But there were other kinds of not well. Different direction I could have gone.
Not well of tears? Not
well of seduction? Not well of temptation? Not
well of escape? Not well of capture?
I could imagine that too well,
and then did as the coffee filled my mouth with cooling excitement: a
mirror-image fantasy lurking around every nasty corner of my life, crooking a
finger at my conscienceless dick, licking duplicate lips, offering a perfect
self-dream of narcissism, an enrapturing embrace of the one person I knew would
be there and love me no matter what – but then there was the bad stuff of it,
the swirling-down-the-drain shivers at the thought of gazing from now until
whenever at my own navel. I could
see where that would shove me into tears from the allure of seduction, the tug
of temptation, the fever to escape, and then the dark wish for capture.
But there were other kinds of
not well. Different direction I
could have gone.
Not well of tears? Not
well of stalking? Not well of pursuit? Not
well of corners? Not well of desperation? Not
well of blood? Not well of red and blue lights? Not
well of prison? Not well of hail of gunfire?
I could imagine that too well,
and then did as the coffee filled my mouth with cold dread: around every
corner, behind every closed door, a leering face from a warped mirror; every
step from behind belonging to him,
every sound coming from him, every
face at first his – until proven
otherwise, every threat his,
everything everywhere a scheme belonging to him.
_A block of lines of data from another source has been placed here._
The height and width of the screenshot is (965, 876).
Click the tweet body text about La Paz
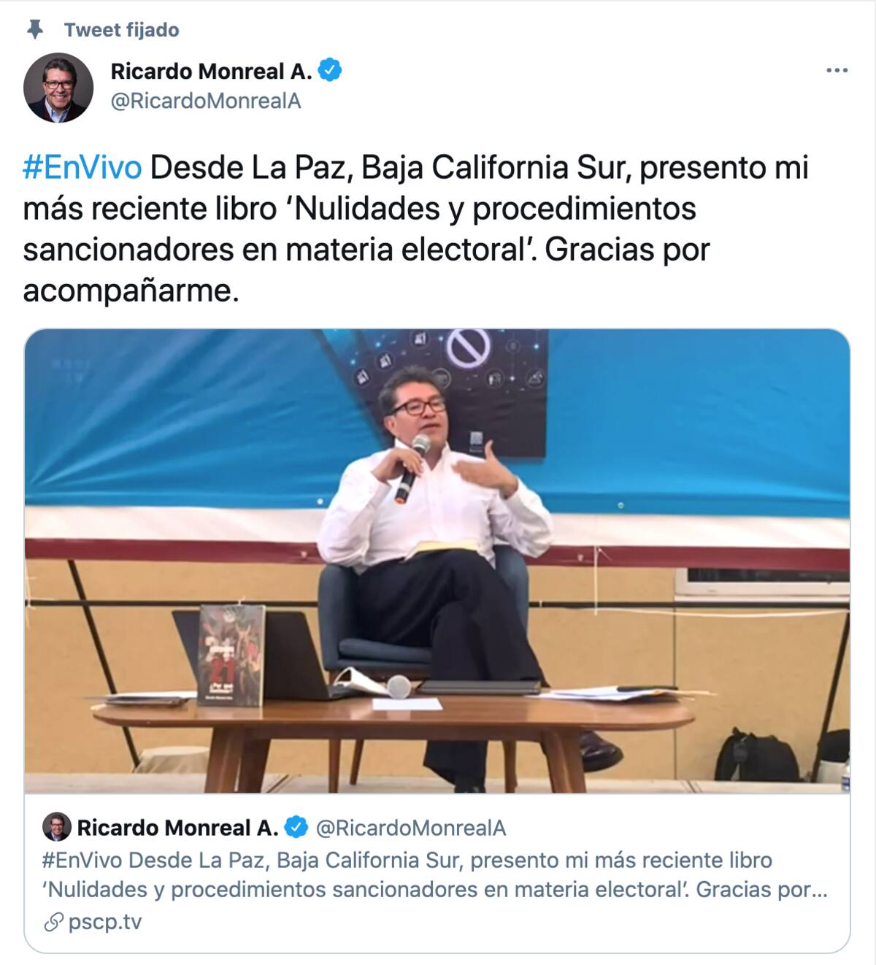416,229
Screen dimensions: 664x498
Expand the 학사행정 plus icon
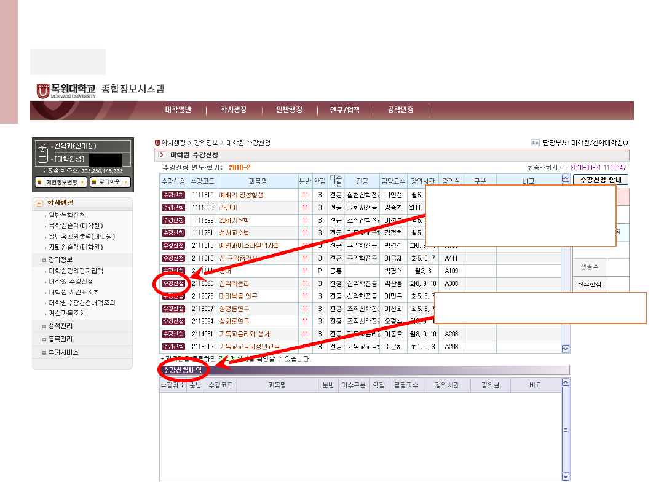pyautogui.click(x=39, y=203)
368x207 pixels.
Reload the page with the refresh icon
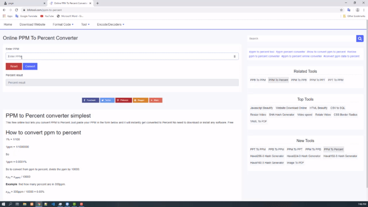tap(17, 10)
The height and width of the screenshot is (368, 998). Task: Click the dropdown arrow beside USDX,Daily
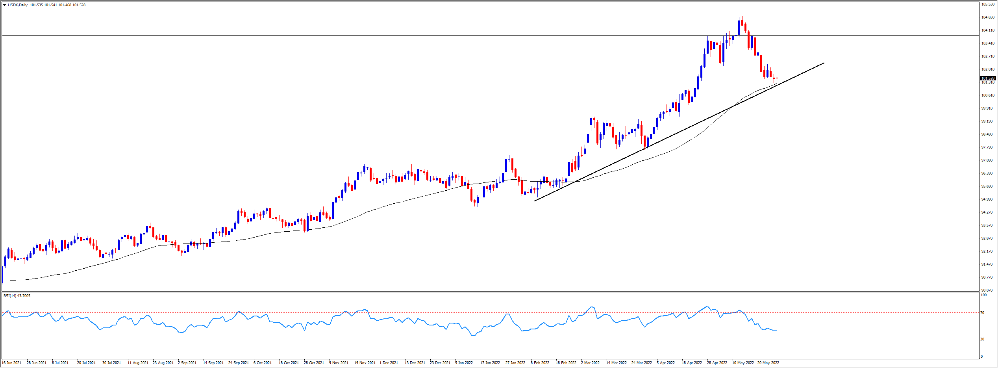pos(4,5)
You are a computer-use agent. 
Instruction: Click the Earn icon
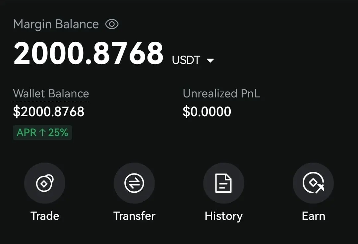click(x=313, y=183)
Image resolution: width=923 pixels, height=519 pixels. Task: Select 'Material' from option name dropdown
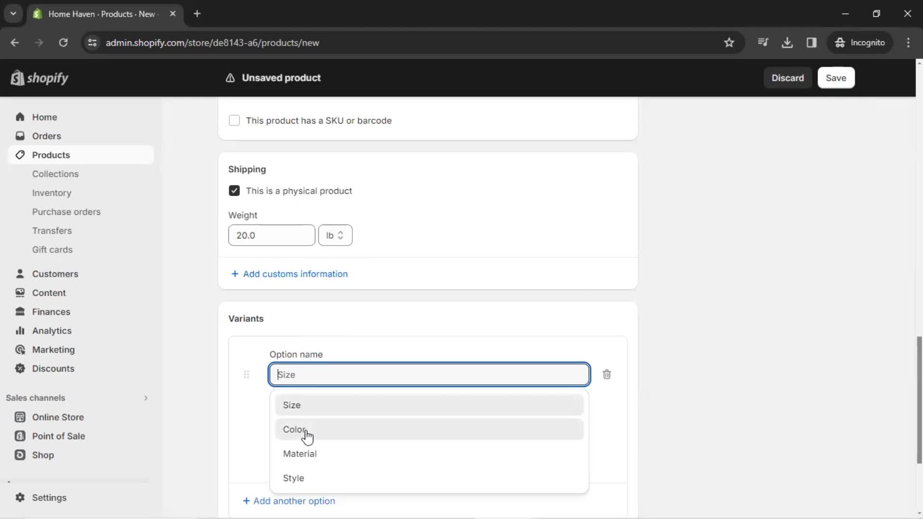coord(299,454)
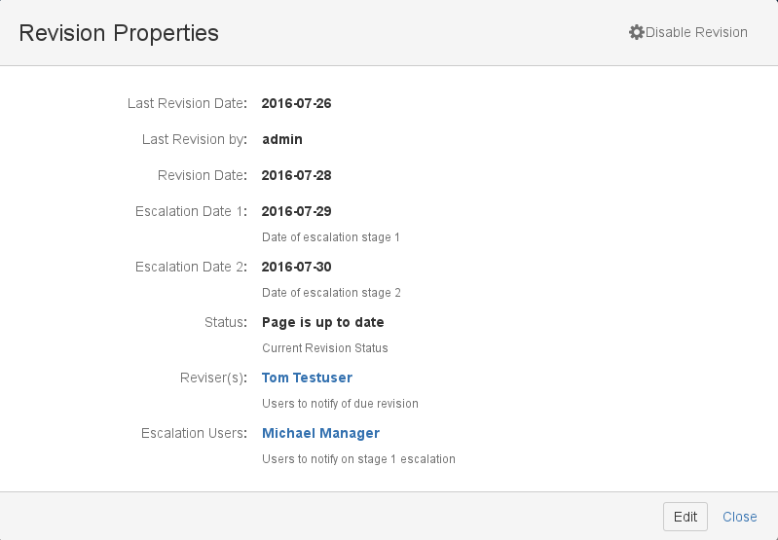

I could see where that would shove me
into frightened tears, drive me quivering insane from his real or imagined
stalking, his real or imagined pursuit, his real or imagined face around every
corner, then a moment when it didn't matter if he was real or imagined – it had
to stop, then a moment of blood, then an afterworld of alleys and darkness
escaping from the police, then an afterworld of bars and rape – or an
afterworld of bullets burning hot holes through his body.
So many other kinds of not well. So many different directions I could have gone. Not a road. No, that wasn't right.
So many stories with so many different versions of me. I could see them as separate,
unconnected, single stories – or even like a novel, with each chapter only
looking like the same me on a trip from suspicion to seduction to smashing a
supposed copy's brain to gray pudding – but in reality each me is a different
one, lots of little stories instead of a big one in little pieces.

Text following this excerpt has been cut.